Grouping nodes in swimlane layout

Walter, hope you aware that we were trying to load minimum of 20000 nodes and 50000 links, and we receive “page unresponsive” error message and does not load too. Now we have come to the conclusion that we will logically group the nodes so that it would initially draw less number of nodes and links, there after by expanding the group would probably see the nodes that are there in the group.

I need your help on grouping the nodes with in a swimlane. For example, look at the below diagram, where I want to STOR001, STOR002 and STOR003 into one group and show a single node initially, on click of expand button it would draw the above nodes. Will this solve our problem? The idea here is instead of drawing 20000 nodes and 50000 links, we might be end up drawing only 200 nodes and 400 links initially. So I would not get “page unresponsive” error.

Can you confirm if I go with this approach, the GOJS will draw the nodes only when I click on group expand button. Not draw it & hide it initially, and than show it later.

Yes, you can control how many Nodes and Links there are at any given time. There are several approaches here, and you could use all of them in one app.

First, you can control how many data objects there are in your model. If there’s no chance that any code on the client needs to know about or manipulate the data, don’t send it to the client.

Second, even if the model has a lot of data in it, your app doesn’t have to create Nodes and Links for all of them. This is demonstrated in the “virtualization” samples:
But note that virtualization requires non-trivial effort to implement and imposes restrictions on the functionality that you might need to compensate for.

Third, I suppose you could have all of the possible Nodes and Links exist, but many could be not visible because they are effectively hidden by a collapsed tree or a collapse subgraph (group). That will certainly work to have good drawing performance, but your app will still suffer from a long start-up time, since it still needs to create all of those Nodes and Links in memory, even if they are never drawn.

Fourth, you could just have collapsed nodes or groups and create them when the user expands a node or a group. This is demonstrated by (and maybe others?) where the first time the button is clicked the code actually adds the node data and link data to the model.

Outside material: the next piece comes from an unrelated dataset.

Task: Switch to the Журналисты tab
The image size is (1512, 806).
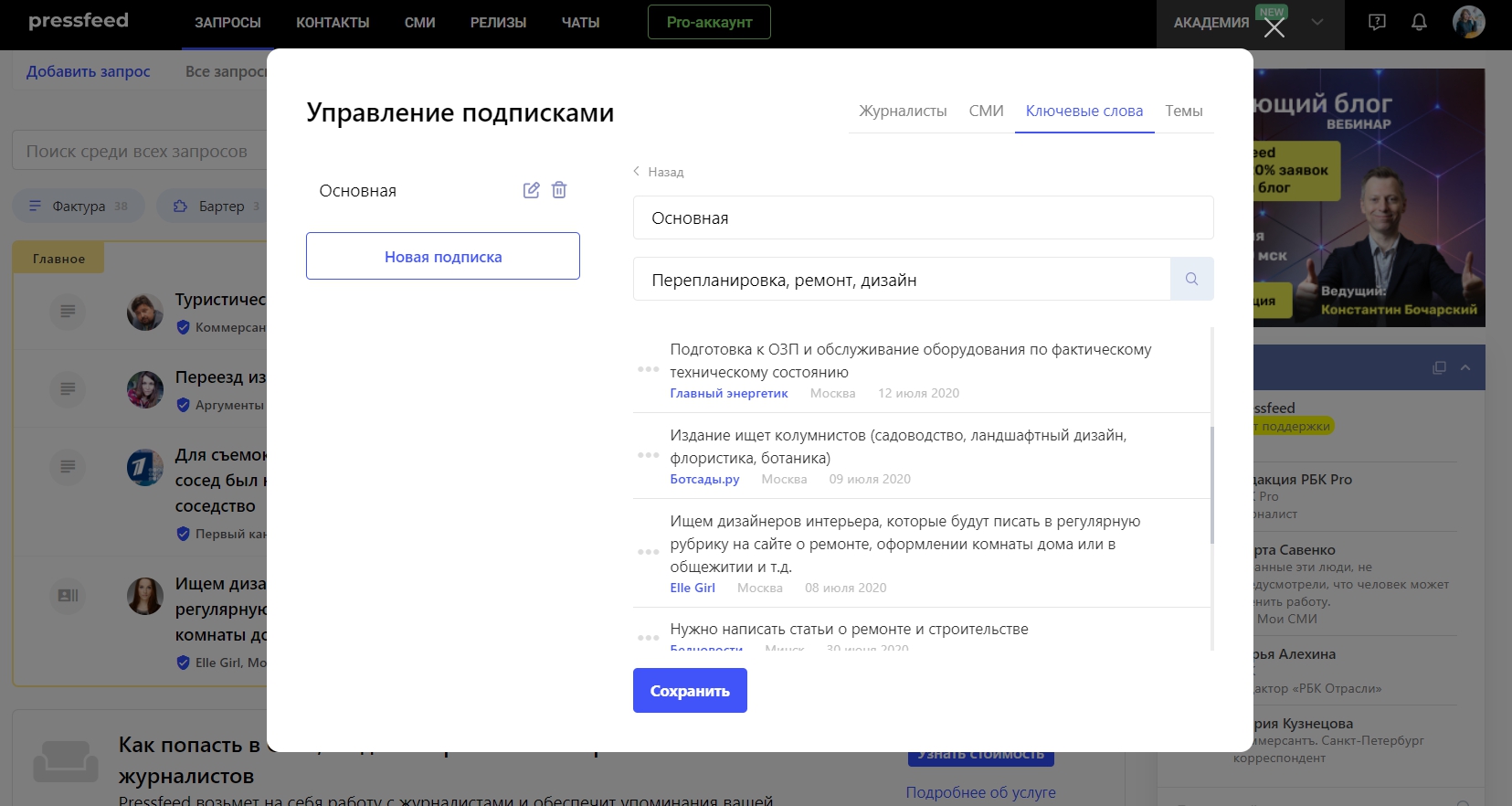Action: pyautogui.click(x=902, y=111)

Walter, As I told earlier, we have enabled group nodes in the diagram. On click of a group node, it gets expanded and shows the sub nodes with transitions. However when the links are above 14000, we still get the “page unresponsive” error message.

Could you help me further to avoid this error message?

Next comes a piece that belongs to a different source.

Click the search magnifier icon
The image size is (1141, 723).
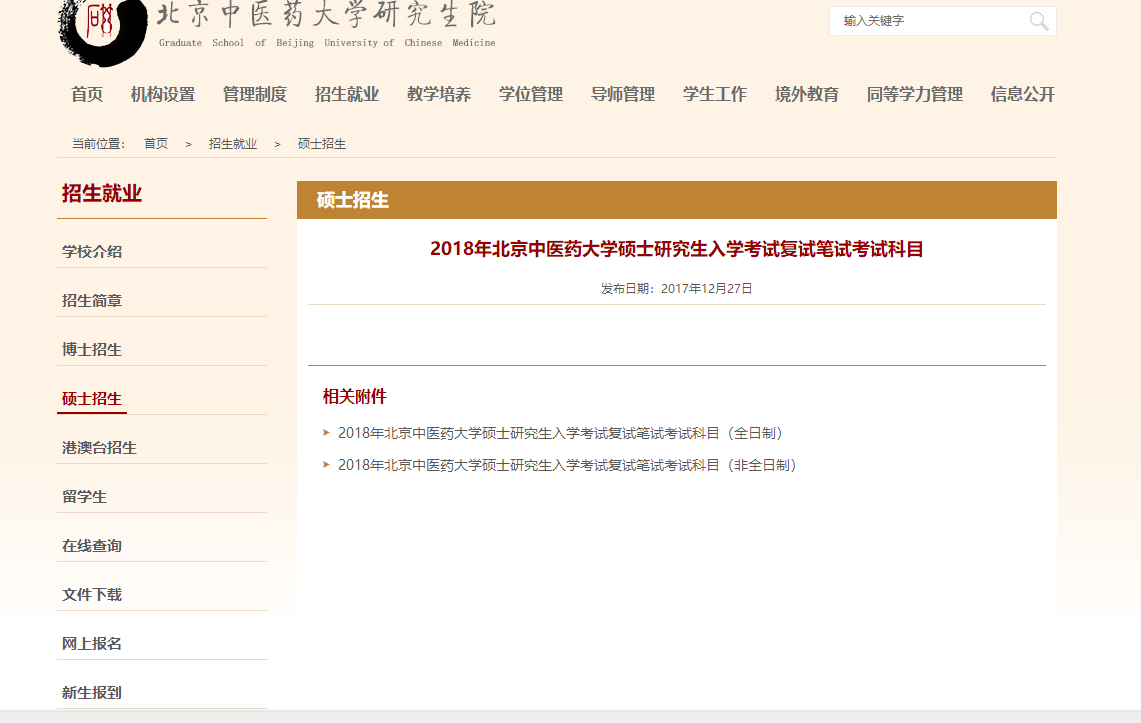(x=1039, y=21)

I have attached the screenshot for your reference.

I still do not understand the structure of your diagrams. Is each horizontal “lane” implemented by a Group, whose members are the nodes within that lane? Or have you implemented an override of LayeredDigraphLayout.commitLayers, just as the sample does? What Layout do you have for the whole Diagram, and what layout do your Groups have?

It uses swimlane layout

The idea behind “swim lanes” is that the general “growth” of the subgraph in each group/lane stays in the lane. After all, in a real swimming pool swimmers are not expected to cross lanes often. That’s why the Group.layout determines what happens in each lane.

But it appears that the general growth is upward (or maybe downward, I can’t tell) whereas the lanes cut across the diagram. Really there is only one layout, the Diagram.layout, which is typically either a TreeLayout or a LayeredDigraphLayout for all of the nodes and links in the diagram. There is no need for groups because you do not want to perform a separate layout for each group/lane.

So you really should begin with the Layer Bands sample that I mentioned in my previous post,, use a TreeLayout or LayeredDigraphLayout as the whole Diagram.layout, and override the commitLayers method so that you can set up the lane objects the way that you want.

Caution: LayeredDigraphLayout, particularly in JavaScript as opposed to .NET or Java, is very slow compared to TreeLayout. The former is effectively limited to a few hundred nodes and links; the latter can handle tens of thousands.